Put the lines below into a numbered list, beginning at the line that contains "Screen dimensions: 654x484" and continuing through the last line, both included. Skip blank lines and leave the pictures out.

■ ■ ■

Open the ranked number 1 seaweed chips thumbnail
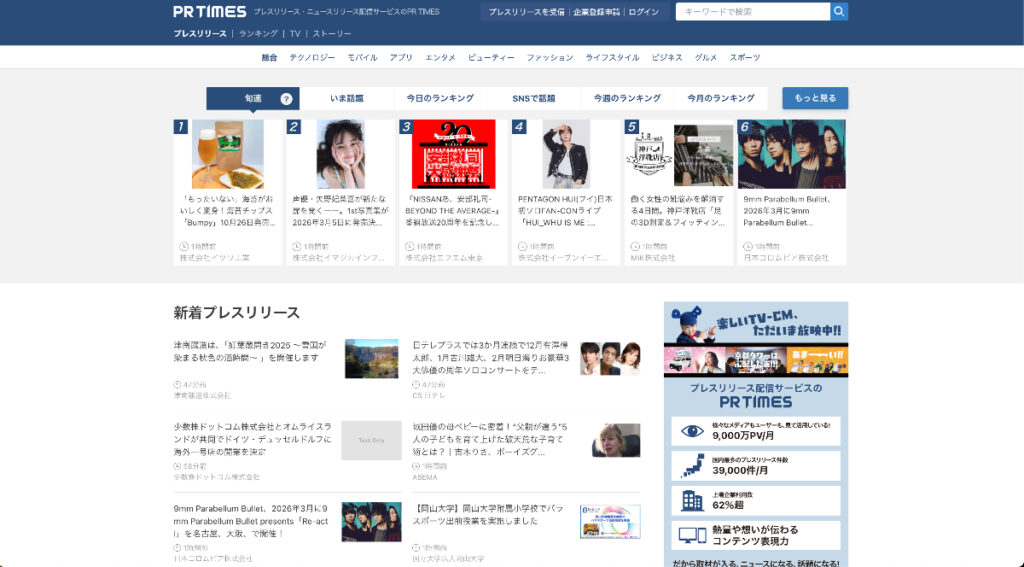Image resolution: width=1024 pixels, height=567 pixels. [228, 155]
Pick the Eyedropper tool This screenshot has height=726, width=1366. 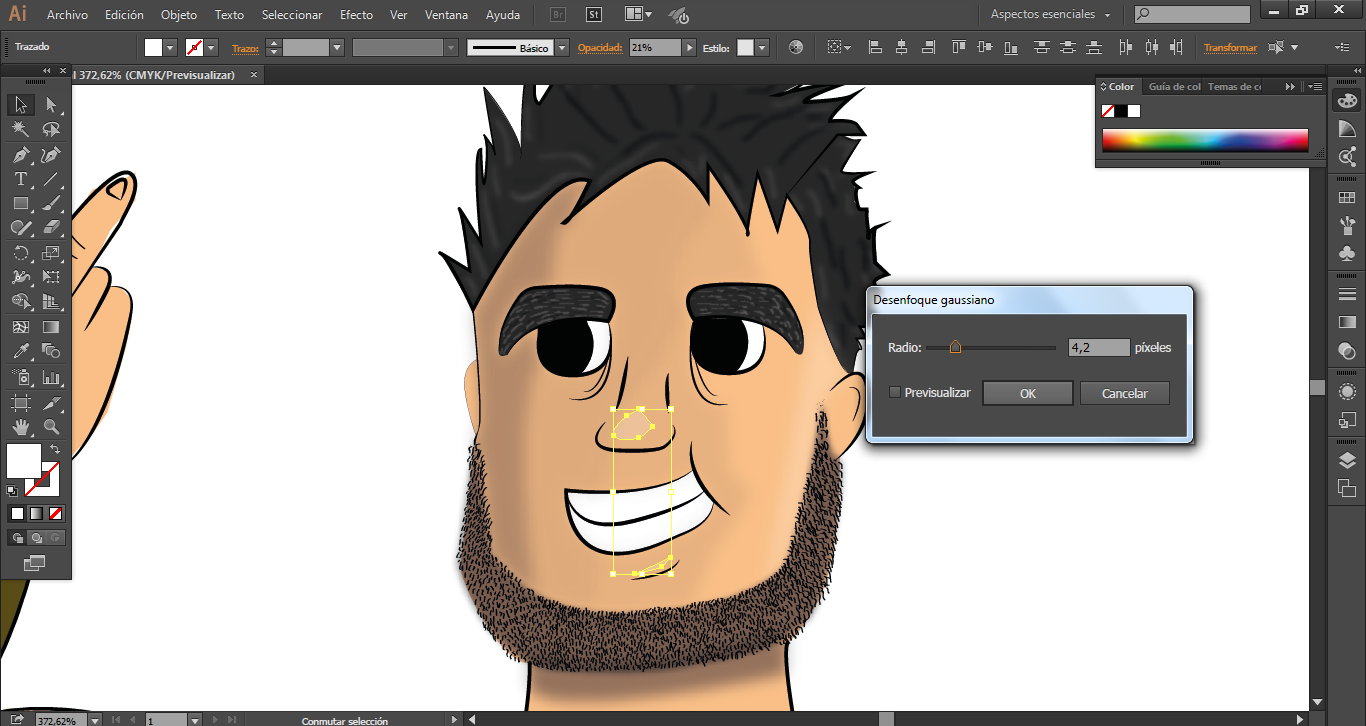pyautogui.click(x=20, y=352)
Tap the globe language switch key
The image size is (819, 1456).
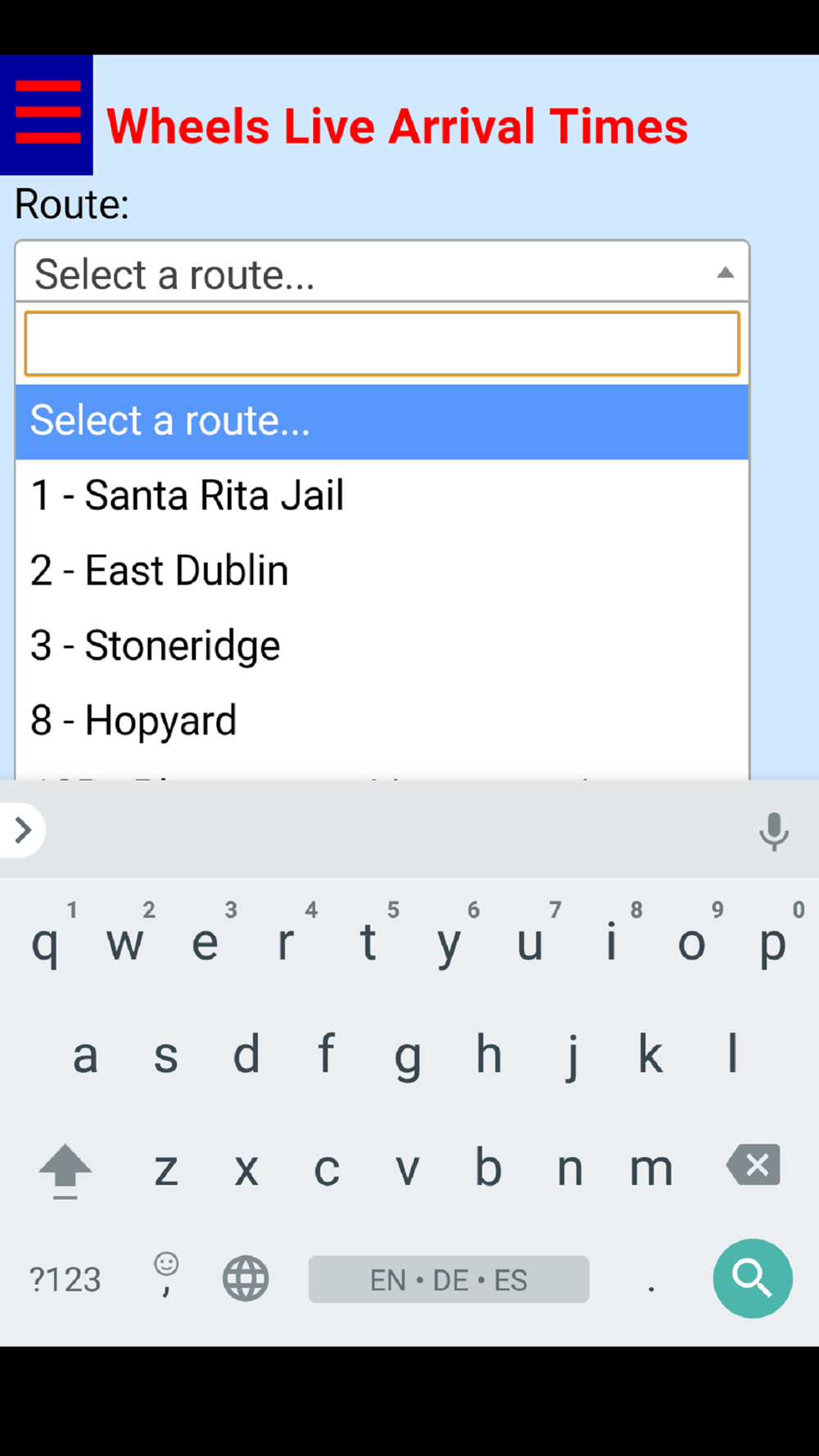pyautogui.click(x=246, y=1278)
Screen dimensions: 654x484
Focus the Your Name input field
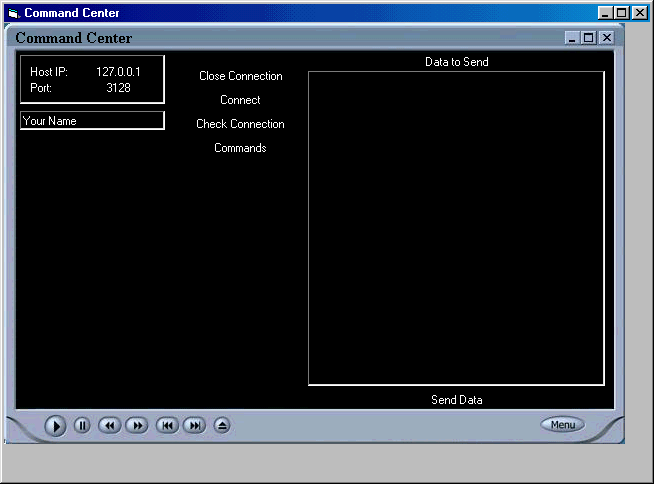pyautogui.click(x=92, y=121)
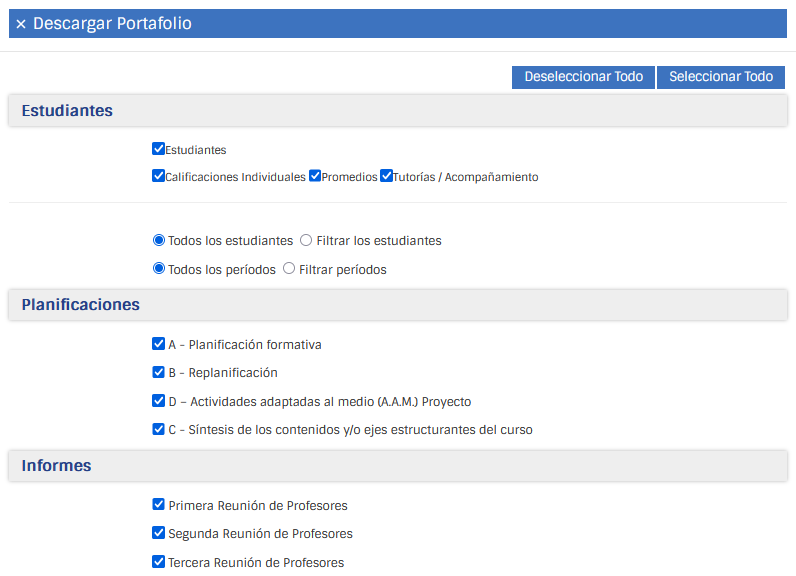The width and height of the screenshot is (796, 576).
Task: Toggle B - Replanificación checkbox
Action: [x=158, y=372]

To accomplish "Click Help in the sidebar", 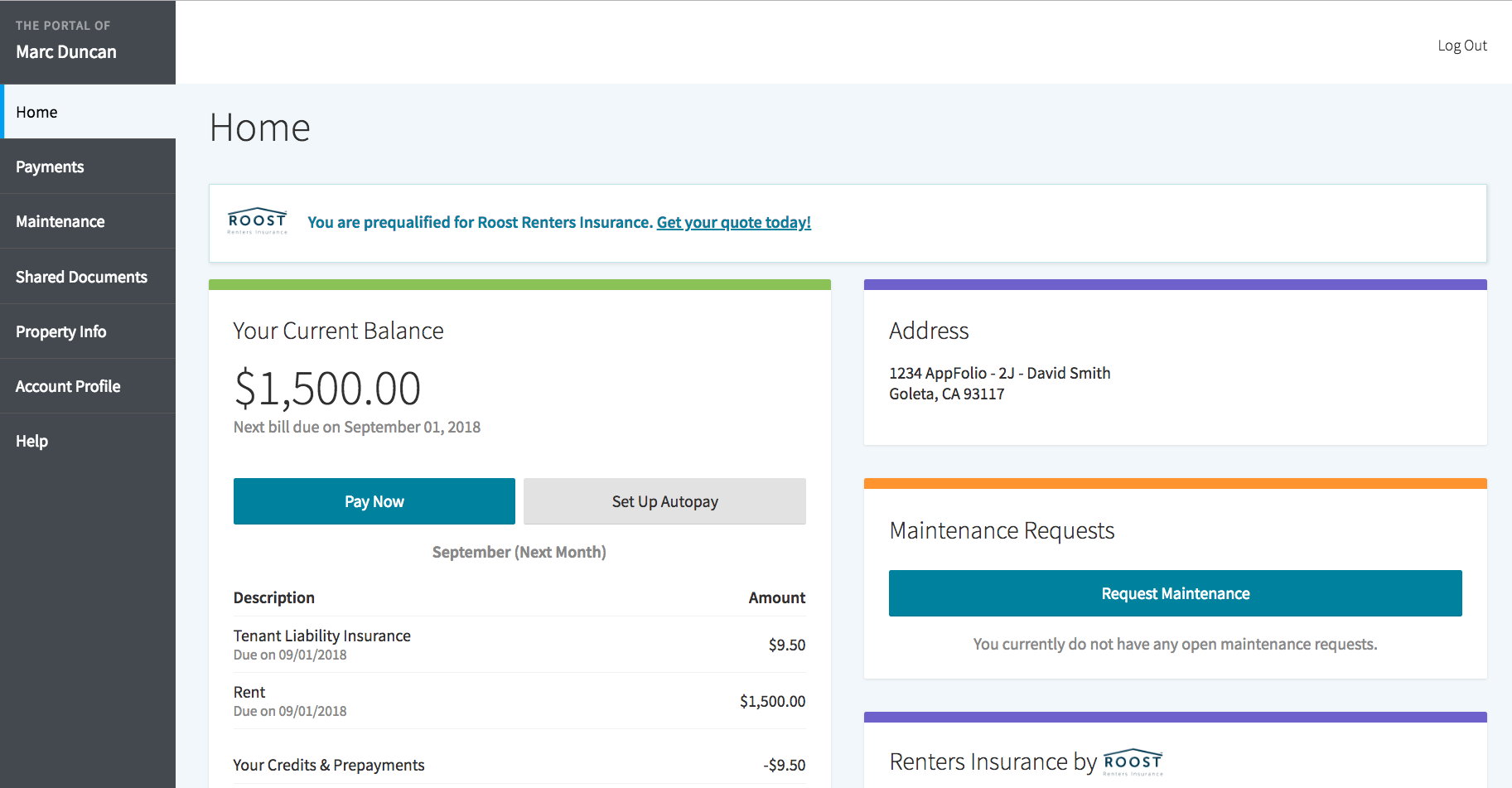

■ ■ ■

* _TASK ANSWER_
1. Screen dimensions: 654x484
2. Focus the Your Name input field
3. pyautogui.click(x=92, y=121)
4. The width and height of the screenshot is (796, 576).
5. Task: Toggle B - Replanificación checkbox
6. Action: [x=158, y=372]
7. To accomplish "Click Help in the sidebar", 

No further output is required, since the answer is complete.